Sep 14, 2012 0 Share

The Comfort Zone


Highway signs saying "Change" and "Same."
iStockphoto

Over the weekend, we received some wonderful news. Stephen is back in town!

For those of you who don’t know who he is, Stephen was Cody’s first Occupational Tech with our current agency and he is awesome! He left the States for a while to do some mission work, but now he has returned and started back with Cody yesterday. We are very happy!

This might bring up the question of how this is conducive to acclimating Cody to change. That was one of our key goals—to help Cody cope with everyday surprises that arise throughout life without having a meltdown. Since Cody and Stephen know each other and get along so well, one might be persuaded to believe that this situation is more like handing Cody a security blanket than asking him to step outside his comfort zone. But it’s not and I’ll explain why.

First and foremost, I think this is a clear example of how change comes to everyone’s life. Stephen had planned on being gone for a much longer period of time. But as it worked out, he wasn’t. It wasn’t what Stephen had planned. But he had to deal with it.

Secondly, Cody had become at ease with having someone else in Stephen’s place. Now Stephen is back, so it shows Cody that even though someone may be gone from his life for a time, it doesn’t mean they will never return to his life.

Cody will need to return to Stephen’s ways of implementing his care plan. Stephen’s ways are typically more challenging than those of the other Techs that Cody has encountered. He knows Stephen and Stephen knows him. But for a time, Cody was able to avoid having to do some necessary tasks to help him learn because the others were not accustomed to standing as firm as Stephen does. Stephen pushes Cody more to try new things and to work on skills that Cody finds less pleasant—such as learning correct spellings for words in his writing, or making his bed, or the task he dreads probably most of all: cleaning his bathroom.

The upside of this change in demand, however, is that Cody is now more richly rewarded for completing those arduous chores. This is also a change from what he has been accustomed to since Stephen has been away. Since Stephen knows Cody better than other support workers, the two of them can go to the places Cody most enjoys on their outings.

I also feel more at ease about leaving plans behind, because I know I can count on Stephen to follow through. For example, Cody sometimes gets into a rut of wanting the same thing for lunch every day. Lately it has been tomato soup. So, I’m going to start incorporating simple but fun recipes for them to make for snacks and lunches. Today I’m going to have them make snack cracker sandwiches. With Stephen’s help, Cody will be responsible for following the directions and completing the recipe to make lunch for the two of them.

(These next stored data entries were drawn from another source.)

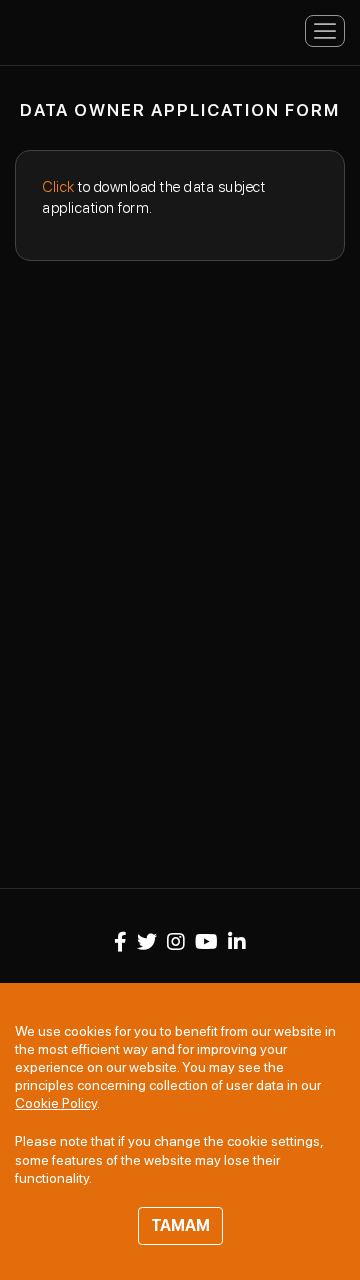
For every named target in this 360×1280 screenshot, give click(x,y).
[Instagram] (176, 942)
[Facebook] (120, 942)
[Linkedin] (237, 942)
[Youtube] (206, 942)
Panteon (85, 29)
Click (58, 187)
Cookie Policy (56, 1103)
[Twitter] (147, 942)
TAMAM (180, 1225)
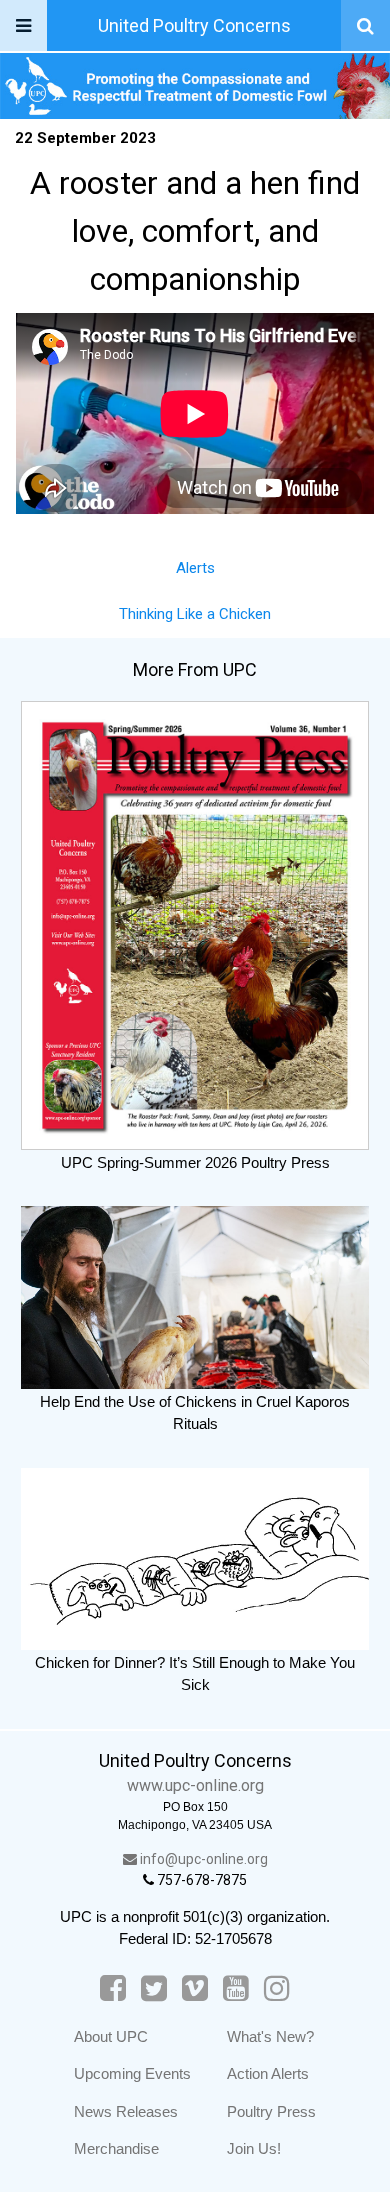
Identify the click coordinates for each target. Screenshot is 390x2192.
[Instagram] (277, 1988)
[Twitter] (154, 1988)
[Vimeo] (195, 1988)
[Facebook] (113, 1988)
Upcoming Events (132, 2073)
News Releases (126, 2111)
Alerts (195, 568)
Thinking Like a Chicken (195, 614)
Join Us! (254, 2148)
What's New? (270, 2036)
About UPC (111, 2036)
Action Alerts (268, 2073)
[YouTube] (236, 1988)
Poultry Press (271, 2111)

I can also feel more at ease that Cody will be fine with other changes I wish to incorporate into his plan. Learning where cities are on a map will be one of them. With Stephen’s help he will locate certain cities and their states. As time goes on perhaps he can learn more about what kind of life that city has to offer.

Cody has also not been interested in much physical activity since Stephen left. Now, that will no longer be the case. As I write this, Cody and Stephen are off to play basketball at the recreation center nearby. The weather outside is getting cooler so it will be nice for them to take walks out in the fresh air again. Maybe Stephen can even get Cody to work on developing his gross motor skills and hand-eye coordination by playing catch with a ball and glove or by tossing the football around.

I know these things will be an adjustment for Cody because even though he has worked with Stephen before, this is a change. But it will be fine because there is a level of trust with Stephen that allows him to feel at ease making those changes. Then maybe he will realize even change can be comfortable.